«Dorénavant, il est parfaitement envisageable de réaliser toutes sortes de transactions relatives à un bien immobilier en recourant à un DEEP, ce dernier ayant valeur probante sur le bien ou le droit lié à cet actif immobilier.»
Par Jérôme Sutour, avocat associé, responsable des pratiques services financiers et blockchain/crypto-actifs. Il intervient sur tous les aspects de régulation bancaire et financière. Il accompagne plusieurs acteurs spécialisés dans la tokenisation des actifs financiers et immobiliers et l’offre au public de crypto-actifs. jerome.sutour@cms-fl.com
Si l’immobilier, par définition ancré dans le réel, peut apparaître éloigné de la blockchain qui est par essence immatérielle, l’analyse des caractéristiques intrinsèques des dispositifs électroniques d’enregistrement partagés («DEEP», l’autre nom de la blockchain) et des opérations immobilières déjà réalisées laisse au contraire espérer un avenir radieux à leur association.
Pour rappel, le DEEP peut être envisagé comme un registre électronique partagé permettant une grande transparence et sécurité sur les informations qui y sont portées. Le droit français a, dans un premier temps, retenu son utilisation pour les minibons, puis pour les titres financiers qui ne sont pas admis aux opérations d’un dépositaire central, en prévoyant que ces derniers peuvent être, sur décision de l’émetteur, inscrits dans un DEEP (article L.211-7 du Code monétaire et financier – CMF).
Le seul fait que ce nouveau mode d’inscription des titres soit reconnu offre potentiellement à l’immobilier une plus grande flexibilité et liquidité. En effet, les sociétés non cotées sont, en général, moins liquides que les sociétés cotées. Toutefois, le recours à l’inscription en DEEP permet à toutes les personnes ayant accès à ce registre d’obtenir une information claire et complète sur la structure de leur actionnariat. Ainsi, associée à la possibilité offerte par la blockchain de réaliser des opérations d’acquisition/cession directement, la liquidité d’un actif immobilier détenu au travers d’une société est facilité, d’autant que l’Autorité des marchés financiers a pu reconnaître «qu’une interface qui proposerait uniquement un affichage des intérêts acheteurs et vendeurs relatifs à des instruments financiers, dont les titres financiers inscrits dans un DEEP, sans exécution ni rencontre des intérêts acheteurs et vendeurs ne nécessite pas un agrément au titre de l’exploitation d’une plate-forme de négociation au sens de la directive MIF 2»1.
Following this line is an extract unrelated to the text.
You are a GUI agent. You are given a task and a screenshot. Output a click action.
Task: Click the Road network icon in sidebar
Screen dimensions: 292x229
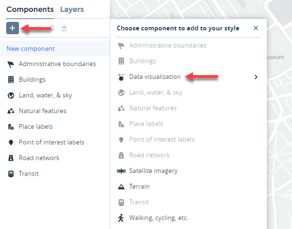click(10, 158)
Au-delà du recours à la blockchain pour l’inscription des titres financiers aux fins de faciliter les opérations immobilières, blockchain et immobilier peuvent être associés quasiment sans aucune limite, si ce n’est la nécessité de recourir à un notaire en vue de la réalisation du transfert de droits réels. En effet, à l’occasion de la loi n° 2019-486 du 22 mai 2019 relative à la croissance et la transformation des entreprises dite loi Pacte, le droit français a reconnu le concept de «jeton» défini comme «tout bien incorporel représentant, sous forme numérique, un ou plusieurs droits pouvant être émis, inscrits, conservés ou transférés au moyen d’un dispositif d’enregistrement électronique partagé permettant d’identifier, directement ou indirectement, le propriétaire dudit bien» (article L.552-2 du CMF).
Dorénavant, il est parfaitement envisageable de réaliser toutes sortes de transactions relatives à un bien immobilier en recourant à un DEEP, ce dernier ayant valeur probante sur le bien ou le droit lié à cet actif immobilier. Des schémas distinguant ainsi la valeur d’usage d’un actif immobilier du droit de propriété sur cet actif sont désormais possibles dans un environnement sécurisé, transparent et automatisé. On peut dès lors, par exemple, envisager des projets de time sharing d’un bien immobilier où le temps d’utilisation du bien serait matérialisé dans la blockchain. D’autres formes d’exploitation sont ainsi concevables pour autant que l’obligation d’inscription au registre des notaires soit encore, si elle est nécessaire, respectée… à moins que le droit français n’évolue de nouveau sur ce point.
1. Position AMF - DOC-2020-02 - Précisions relatives à la notion de plate-forme de négociation, applicables notamment aux titres financiers inscrits dans un dispositif électronique d’enregistrement partagé.